Alright, readers. Here's my chance to have some fun and give everyone an idea of who will win the World Series. Now, both me and Nelson predicted the Marlins and Red Sox would go to the series, me choosing the Marlins to win and Nelson picking the Red Sox. Obviously the Marlines had a dissapointing season and aren't in the playoffs and I doubt the Red Sox have the pitching to get to the big series. So here are my predictions:


Boston over Chicago, Four Games

LA Angels over New York, Five Games


Houston over Atlanta, Four Games

St. Louis over San Diego, Three Games


Angels over Boston, Six Games

MVP: Fransisco Rodriguez


Houston over St. Louis, Seven Games

MVP: Andy Pettite

World Series:

Houston over Angels, Six Games

MVP: Roger Clemens

Yes, Houston is a popular choice. In fact Rob Neyer, Jayson Stark, and Peter Gammons all agree with the choice. But the fact is, I don't see anyone in the postseason who has anything resembling the four-headed monster Houston has for pitching. The Clemens-Pettite-Oswald combo is 1-2-6 respectively in ERA for the National League. Nothing like that has been done since Atlanta's John Smotlz, Greg Maddux, and Tom Glavine in 1995. (That's three likely Hall of Famers, mind you) Oh yea, they also have this guy Brad Lidge in the bullpen. I may have to change my MVP at some point because if its not one of these starters, its going to be Lidge. For anyone who skipped over the glamour of the Boston-New York series last year, they saw an amazing performance from Lidge. He was a post-season monster unlike anything this side of Mariano Riveria. His slider is unhittable beyond explanation and him and Riveria go up against each other this postseason, I'd put the tape recorder on for the history books.

Clemens, as I've mentioned, had a great year for a outerwordly career. Pettite had a career year, as he has added many pitches to offset his cutter. Roy Oswalt has been one of the best pitchers since he came up in 2001 and he is the only pitcher with two 20-win seasons in 2004 and 2005. Offensively, they aren't the greatest, but I'd love to believe that Jeff Bagwell and Craig Biggio have something left to prove after all their great years. And Morgan Ensburg (36 HR, 101 RBI) isn't a slouch and neither is Lance Berkman. They are constant underdogs and I almost think its easier to pick St. Louis or the Angels. But the Angels don't have a true ace.

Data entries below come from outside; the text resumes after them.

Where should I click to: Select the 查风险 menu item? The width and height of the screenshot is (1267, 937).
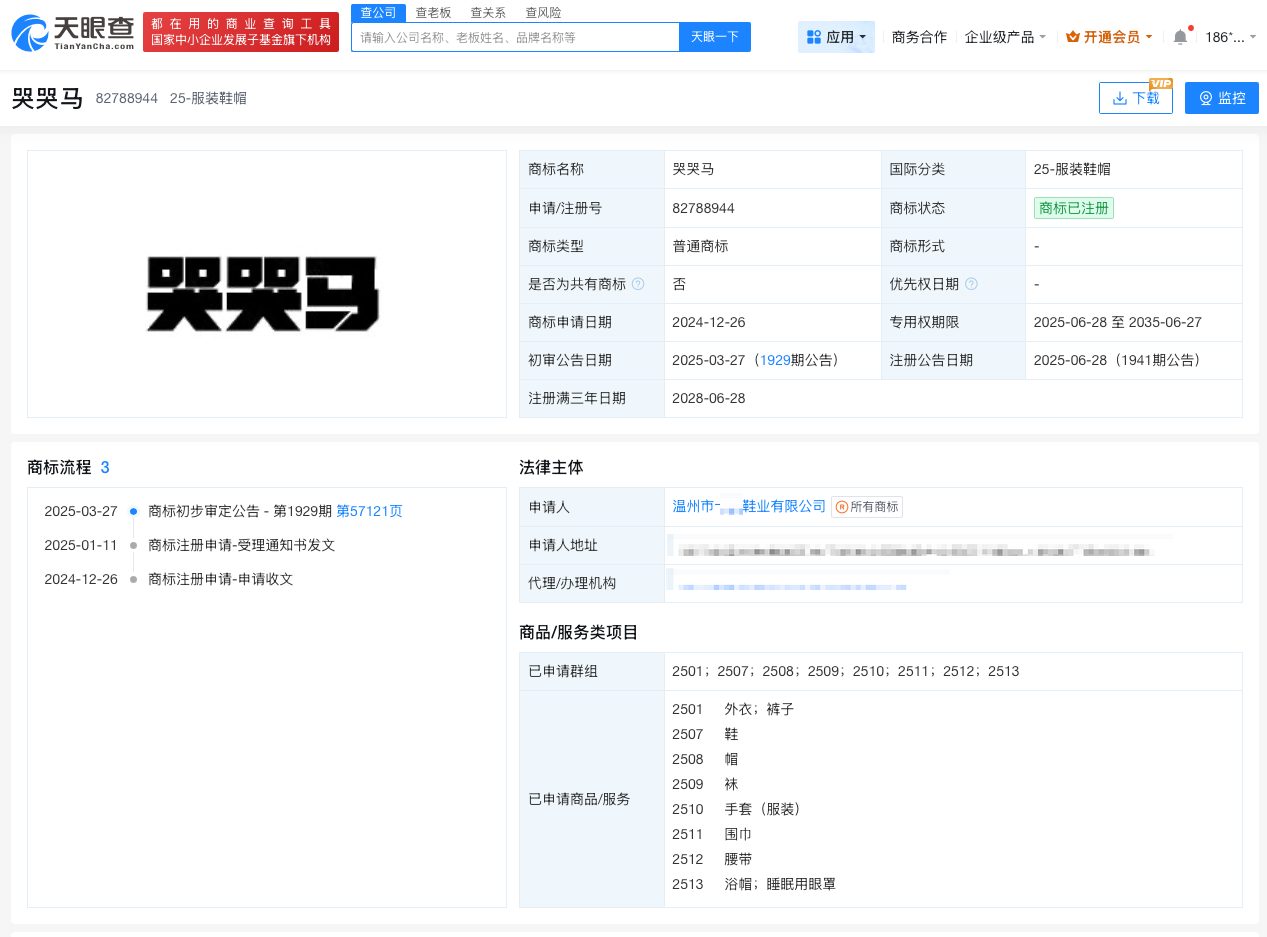(543, 12)
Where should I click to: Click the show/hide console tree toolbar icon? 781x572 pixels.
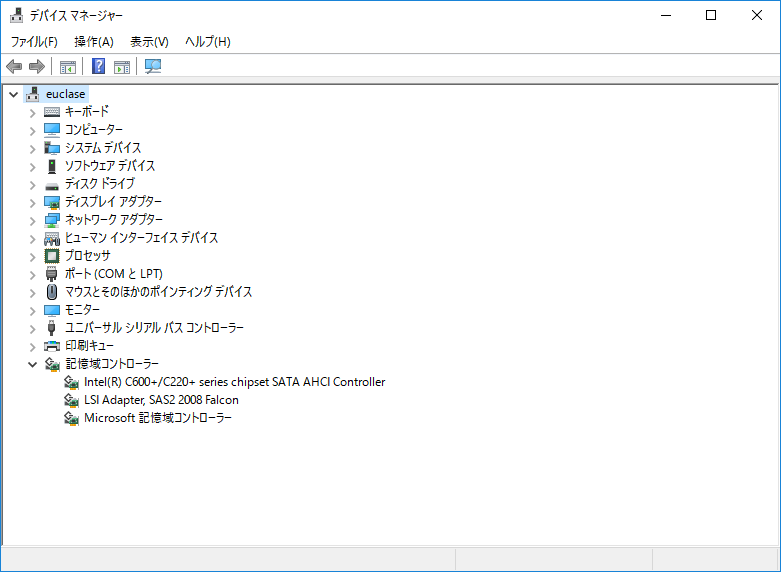click(x=68, y=67)
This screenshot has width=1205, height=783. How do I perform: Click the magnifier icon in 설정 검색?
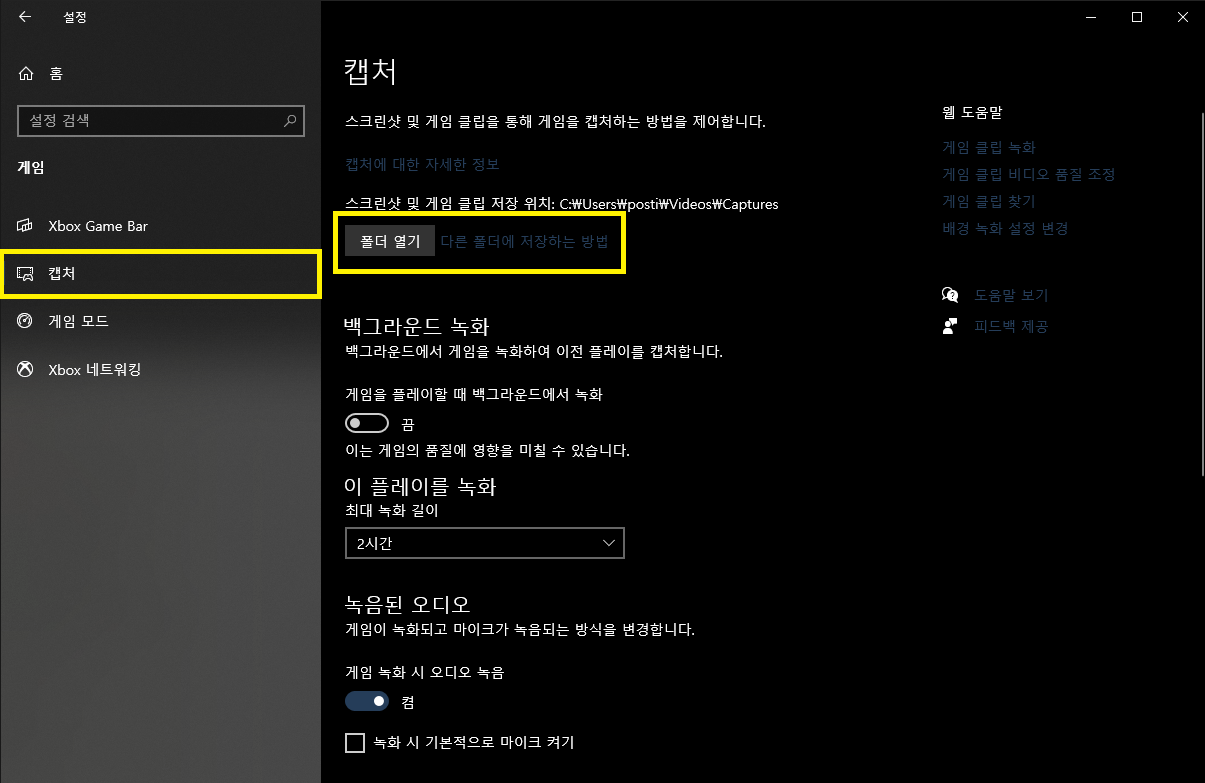pos(289,120)

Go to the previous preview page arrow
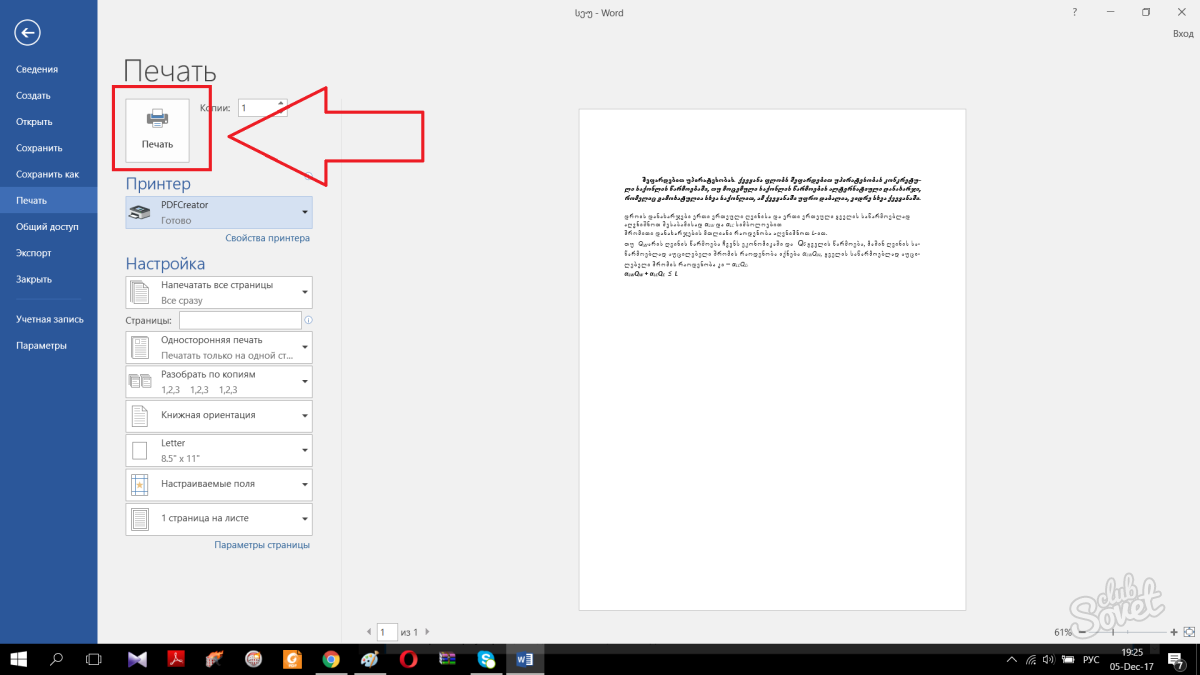(368, 633)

I'm sorry, but Colon doesn't qualify as that in my book just because he has the wins. Lackey is a good pitcher too, but Byrd won't do too much for them. Donnelly has been off this year and Shields has broken down and Rodriguez isn't the dominating closer Lidge is. And offensively, they are more of a mess than the Astros are. Guerroro is their man, but Anderson has had a year plague by back injuries and a power outage and Steve Finley has been a big bust.

The Red Sox? Count them out. They'll destroy the soft arms of Buerhle, Garland, and the other White Sox, but they won't match up well against the Angels, just like the Yankees won't either. The have an incredible offense and the best 3-4 team I've ever seen in Ramirez and Ortiz, but that's not enough when none of their starters have a sub-4.00 ERA, Schilling has a 5.69, and the bullpen is the worst in the AL.

Mark down Houston. If they don't go to the series, they'll at least be the most exciting team to watch with the kind of pitching they have. That combination rivals the one we saw a few years ago in Randy Johnson and Curt Schilling and everyone remembers what an incredible series that was.

The Nelson Picks

You've seen my associate's picks, now my picks for winners in the playoffs.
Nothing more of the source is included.